本文抜粋
- - - -

ページID:0047558 更新日:2023年6月1日更新 印刷用ページを表示する

憎まれっ子、
憎まれっ子、
いつでも、かつでも、誰からも。

雨が降らなきゃ、草たちが、
「なんだ、蛙め、なまけて。」と、
それをおいらが知る事か。

雨が降り出しゃ子供らが、
「あいつ、鳴くから降るんだ。」と、
みんなで石をぶっつける。

それがかなしさ、口おしさ、
今度は降れ、降れ、降れ、となく。

なけばからりと晴れあがり、
馬鹿にしたよな、虹が出る。

「金子みすゞ童謡全集」JULA出版局

 

 富山県上市町の西田美術館で開催された北陸初の金子みすゞ展も無事に終わり、過去最多の入館者をお迎えできました。西田美術館のみなさんに心よりお礼申し上げます。
 我が家の近くの公園の池のあさせには、おたまじゃくしが元気に泳ぎ、日々変化する様子は生命の力を感じます。

- - - -

作業 A
本文抜粋の中で「」に囲まれている語句をすべて、現れる順に書き出すこと。
作業 B
本文抜粋の最後の文に続けて、その先を書き継ぐこと。

データセットの行:
- - - -

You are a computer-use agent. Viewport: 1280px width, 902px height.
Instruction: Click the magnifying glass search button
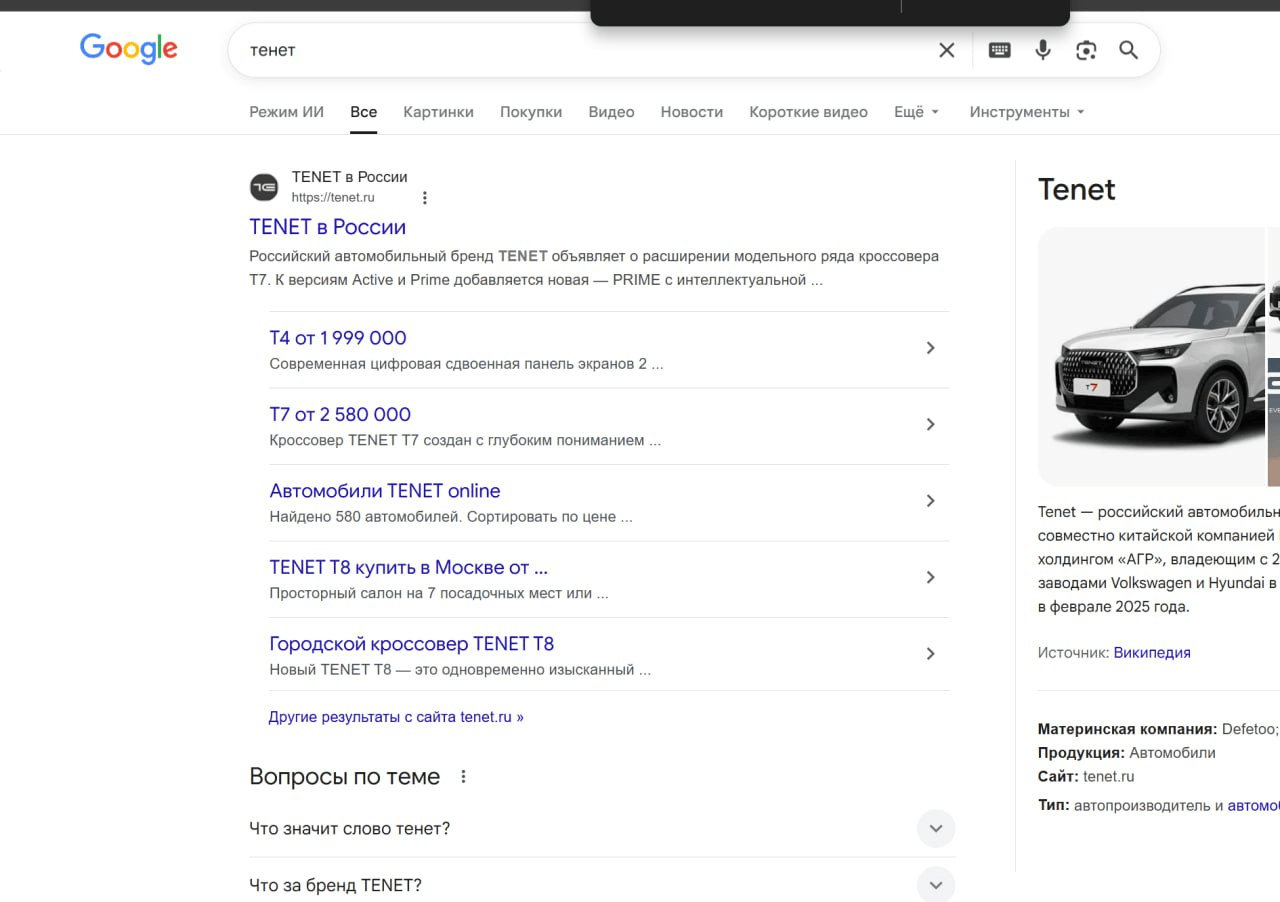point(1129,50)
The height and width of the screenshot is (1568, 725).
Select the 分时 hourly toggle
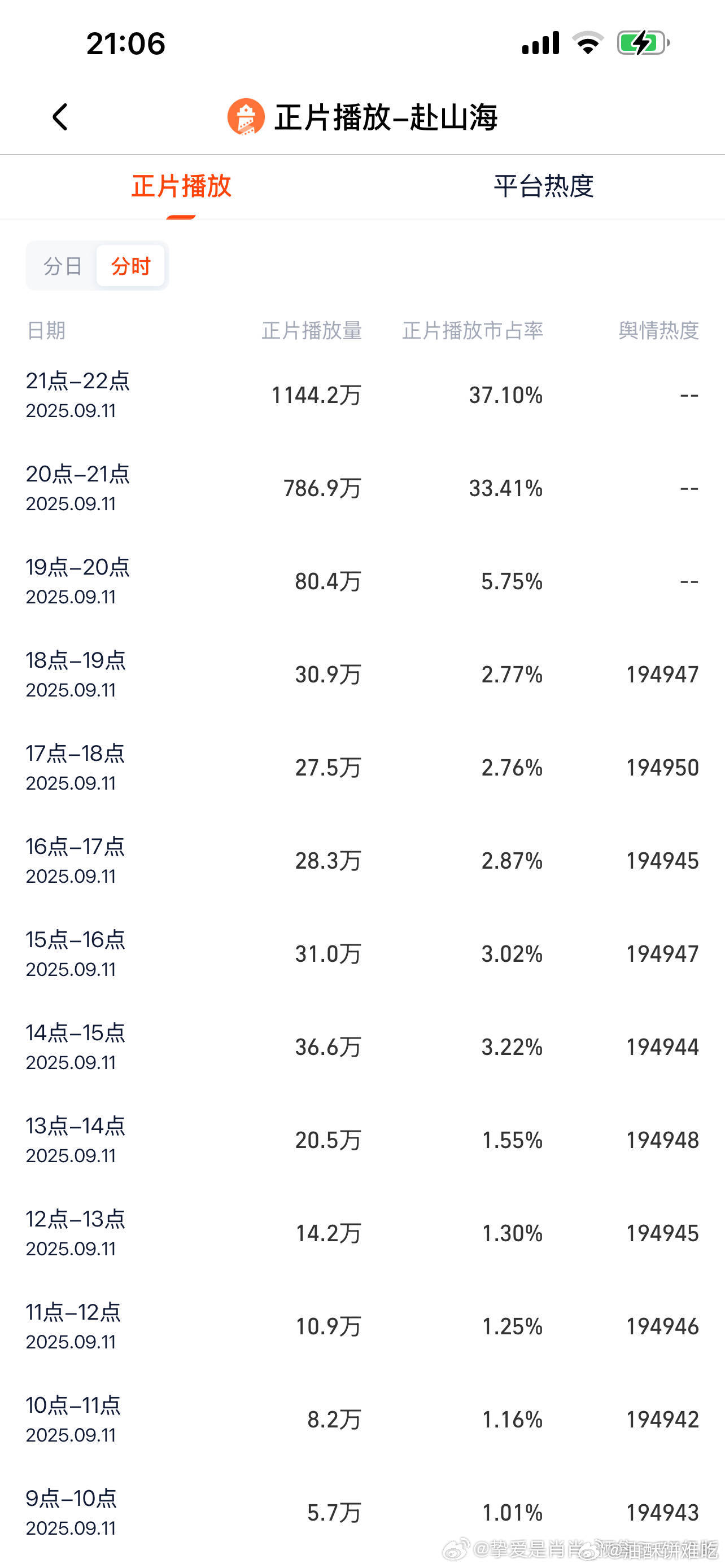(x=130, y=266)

- - - -

最終結果 A
なんだ、蛙め、なまけて。
あいつ、鳴くから降るんだ。
金子みすゞ童謡全集

最終結果 B
 みすゞさんにも、とてもカラッとした明るい『蛙』のうたがあります。
 この作品は第三巻『さみしい王女』の中の最後から四番目に載っていて、△直してよくなったら入れると印がついているのですが、どのように直したか、西條八十は読むことが出来たのかは分かりませんが、晩年に体調をくずしているみすゞさんですが、それでも前向きに凛としている姿が浮んできます。
 生かされているいのちとは、思い通りにならない世界を生きているということだといいます。なおのこと凛として生きていきたいですね。